Since the only required parameter is the coder: NSCoder you can just create @IBSegueAction like this.

@IBSegueAction
func makeDogController(coder: NSCoder) -> ViewController? {
    PetController(
        coder: coder,
        petName:  self.selectedPetName, type: .dog
    )
}

Binding

The way we binding segue in Interface Builder with this @IBSegueAction is the same process as other attributes e.g. @IBAction and @IBOutlet. Just control + drag from segue in Interface Builder to the desired method.

Let’s see it in action.

  1. Create action segue between 2 view controllers like you always did

Presentation segue

  1. There are 2 ways to bind this segue to code.

2.1 Click on created segue and control + drag to an existing @IBSegueAction method or empty space to create a new one. Drag from segue

2.2 Click on created segue then goes to Connections inspector and drag from instantiation segue action. Drag from connections inspector

Initialize Storyboard-back view controller in code

Apple also adds 2 pair of UIStoryboard methods to create a view controller with custom initializer.

instantiateInitialViewController(creator:)

func instantiateInitialViewController<ViewController>(creator: ((NSCoder) -> ViewController?)? = nil) -> ViewController? where ViewController : UIViewController

and

instantiateViewController(identifier:creator:)
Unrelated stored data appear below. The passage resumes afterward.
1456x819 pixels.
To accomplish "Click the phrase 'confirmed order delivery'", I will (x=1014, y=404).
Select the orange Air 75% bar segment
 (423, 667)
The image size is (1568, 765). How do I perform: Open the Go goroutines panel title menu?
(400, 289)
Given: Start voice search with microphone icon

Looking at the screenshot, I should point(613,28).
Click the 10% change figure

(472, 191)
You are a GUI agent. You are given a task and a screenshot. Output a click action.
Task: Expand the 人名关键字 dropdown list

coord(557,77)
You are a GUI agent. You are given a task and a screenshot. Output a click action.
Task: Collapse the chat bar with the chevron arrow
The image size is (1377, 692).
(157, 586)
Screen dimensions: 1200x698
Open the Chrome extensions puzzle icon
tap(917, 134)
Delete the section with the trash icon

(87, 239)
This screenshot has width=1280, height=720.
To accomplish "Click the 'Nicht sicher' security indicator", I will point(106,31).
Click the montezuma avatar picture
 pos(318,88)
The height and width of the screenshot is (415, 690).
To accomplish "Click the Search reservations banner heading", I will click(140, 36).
func instantiateViewController<ViewController>(identifier: String, creator: ((NSCoder) -> ViewController?)? = nil) -> ViewController where ViewController : UIViewController

Using it like this.

let storyboard = UIStoryboard(name: "Main", bundle: nil)
        storyboard.instantiateInitialViewController { (coder) -> ViewController? in
            return PetController(
                coder: coder,
                petName:  self.selectedPetName, type: .dog
            )
        }

        storyboard.instantiateViewController(identifier: "Test") { (coder) -> ViewController? in
            return PetController(
                coder: coder,
                petName:  self.selectedPetName, type: .dog
            )
        }

Limitations

You can use this on any action segues e.g. show, show detail, and present modally including embed segue, but not on relationship segue like navigation controller root view. Not sure whether this is a bug or by design.

Update: You can use @IBSegueAction with relationship segue by binding relationship segue to a presentation view controller (The view controller that presented navigation controller).

It only works on iOS13 and macOS10.15, no backward compatibility for older OS.

Conclusion

This is a welcome change for Storyboard users. It makes a view controller designed to use with Storyboard more reasonable and semantically correct.